TEXTO:
◇ ◇ ◇ ◇ ◇

San
Blas fue obispo de Sebaste a comienzos del siglo IV, y sufrió la persecución de
Licinio, el colega del emperador Constantino. Puede, pues, considerarse como
uno de los últimos mártires cristianos de esa época. Era el año 316. Parece que
San Blas, siguiendo la advertencia del Evangelio, huyó de la persecución y se
refugió en una gruta. La Tradición nos presenta al anciano obispo rodeado de
animales salvajes que lo visitan y le llevan alimento; pero como los cazadores
van detrás de estos animales, el santo fue descubierto y llevado amarrado como
un malhechor a la cárcel de la ciudad. A pesar de los prodigios que el santo
hacía en la cárcel, lo llevaron a juicio y como no quiso renegar de Cristo y
sacrificar a los ídolos, fue condenado al martirio: primero lo torturaron y
después le cortaron la cabeza con una espada. Se conoce en su Pasión que
mientras llevaban al santo al martirio, una mujer se abrió paso entre la
muchedumbre y colocó a los pies del santo obispo a su hijo que estaba muriendo
sofocado por una espina de pescado que se le había atravesado en la garganta.
San Blas puso sus manos sobre la cabeza del niño y permaneció en oración. Un
instante después el niño estaba completamente sano. Este episodio lo hizo
famoso como taumaturgo en el transcurso de los siglos, y sobre todo para la
curación de las enfermedades de la garganta.
Al recordarlo en su día, le pidamos a San Blas que nos proteja
de las enfermedades de la garganta, pero sobre todo que nos proteja de las
afecciones espirituales de la garganta, las afecciones que nos hacen hablar a
espaldas de nuestros prójimos, o descubrir sus defectos, o faltar a la caridad
de diversas formas, hablando mal de nuestro prójimo. Le pidamos a San Blas que
bendiga nuestras gargantas para que de ellas solo salgan palabras de bendición,
de misericordia, de paz, de reconciliación, de perdón, para con nuestro prójimo
y de amor y de piedad para con Dios.

◇ ◇ ◇ ◇ ◇

EXTRACTO DE DATOS:
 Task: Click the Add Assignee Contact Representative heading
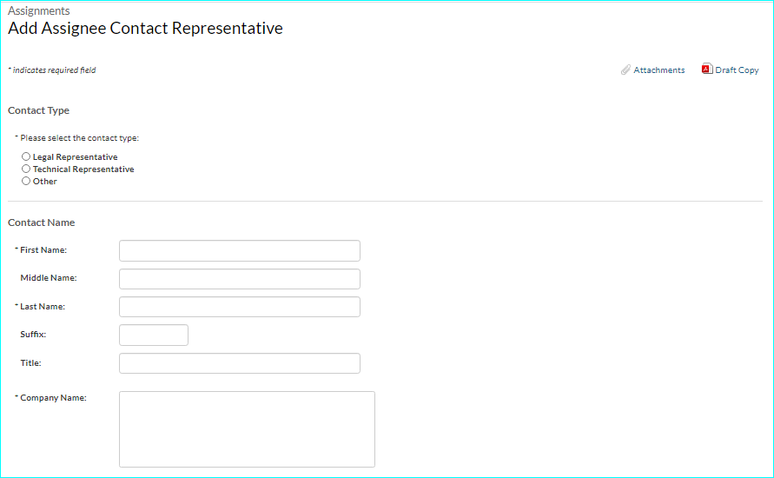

◇ ◇ ◇ ◇ ◇

DESCRIPCIÓN DE LA TAREA: Por favor, repite al pie de la letra el pasaje del texto sobre San Blas que va desde "San Blas puso" hasta "para con Dios.", este último incluido.

ESPACIO DE RESPUESTA:
San Blas puso sus manos sobre la cabeza del niño y permaneció en oración. Un
instante después el niño estaba completamente sano. Este episodio lo hizo
famoso como taumaturgo en el transcurso de los siglos, y sobre todo para la
curación de las enfermedades de la garganta.
Al recordarlo en su día, le pidamos a San Blas que nos proteja
de las enfermedades de la garganta, pero sobre todo que nos proteja de las
afecciones espirituales de la garganta, las afecciones que nos hacen hablar a
espaldas de nuestros prójimos, o descubrir sus defectos, o faltar a la caridad
de diversas formas, hablando mal de nuestro prójimo. Le pidamos a San Blas que
bendiga nuestras gargantas para que de ellas solo salgan palabras de bendición,
de misericordia, de paz, de reconciliación, de perdón, para con nuestro prójimo
y de amor y de piedad para con Dios.